Ce décret, déclaré inconstitutionnel par toutes les juridictions inférieures saisies, abolissait le droit du sol pour les enfants d’immigrés en situation irrégulière afin de mettre fin à ce que Donald Trump considère comme une incitation à l’immigration clandestine, dont la répression est une priorité absolue pour lui. Dans son arrêt rédigé au nom de la Cour, le président John Roberts a conclu que les enfants nés aux États-Unis de parents « présents illégalement ou temporairement » sont « citoyens par la naissance en vertu du 14e amendement » de la Constitution. « La citoyenneté, à l’époque comme aujourd’hui, est le droit d’avoir des droits, de participer librement à notre communauté politique », a-t-il écrit au terme d’une longue analyse historique de la nationalité aux États-Unis.

Amendement adopté en 1868

« Les rédacteurs du 14e amendement ont étendu cette promesse à « toute personne née libre dans ce pays ». Nous tenons cette promesse aujourd’hui », poursuit le président de la Cour. Le principe du droit du sol, qui stipule que tout enfant né aux États-Unis est automatiquement citoyen américain, est établi par cet amendement adopté en 1868, après la guerre de Sécession, afin de garantir les droits des esclaves affranchis et de leurs descendants.

Appliqué depuis plus de cent cinquante ans, ce principe a été confirmé en 1898 par un arrêt de la Cour suprême qui reconnaissait qu’un fils d’immigrants chinois né en Californie était bien citoyen américain par sa naissance. Il s’agit du troisième revers significatif infligé à Donald Trump par la Cour suprême ces derniers mois, après l’invalidation en février de ses droits de douane et le maintien en poste lundi d’une gouverneure de la Banque centrale (Fed) qu’il voulait révoquer.

Décision « assez définitive »

Le dirigeant a déploré la validation par la Cour suprême du droit du sol, « ce qui est vraiment mauvais » pour les États-Unis, selon lui, mais il a assuré sur son réseau Truth Social qu’il serait possible de le supprimer par la voie législative. En revanche, un expert juridique, Gerard Magliocca, estime que la Cour, en se prononçant sur un fondement constitutionnel, a tranché de manière « assez définitive ». « Il semble très improbable que cela revienne de notre vivant », a déclaré à l’AFP ce professeur de droit à l’Université d’Indiana, se félicitant que « la question soit réglée pour les millions de personnes concernées ».

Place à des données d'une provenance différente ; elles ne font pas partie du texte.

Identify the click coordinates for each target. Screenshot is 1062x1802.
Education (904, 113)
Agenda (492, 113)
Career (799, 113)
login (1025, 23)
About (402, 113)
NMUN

« La décision de la Cour réaffirme une promesse américaine fondamentale : si vous êtes né ici, vous êtes citoyen de ce pays », a réagi dans un communiqué Cecillia Wang, la directrice juridique de l’influente organisation de défense des droits civiques ACLU, qui avait plaidé devant la Cour en faveur de l’annulation du décret de Trump. « Un président ne peut pas changer la Constitution par le fait du prince », a-t-elle ajouté. En avril, le président américain avait exceptionnellement assisté aux débats devant la Cour, signe de l’importance qu’il attachait à ce dossier.

Les enfants visés

Ce décret interdisait au gouvernement fédéral de délivrer des passeports, certificats de citoyenneté ou autres documents aux enfants nés aux États-Unis dont la mère y séjourne illégalement ou temporairement, et dont le père n’est pas citoyen américain ou résident permanent – titulaire de la fameuse « carte verte ». Étaient également visés les enfants de résidents temporaires aux États-Unis grâce à un visa étudiant, de travail ou de tourisme.

Selon des projections réalisées en mai 2025 par des chercheurs de l’université Penn State, à raison d’environ 255 000 naissances par an, une révocation du droit du sol pour les enfants d’immigrés en situation irrégulière ou de résidents temporaires accroîtrait le nombre d’immigrés clandestins de 2,7 millions d’ici 2045 et de 5,4 millions d’ici 2075.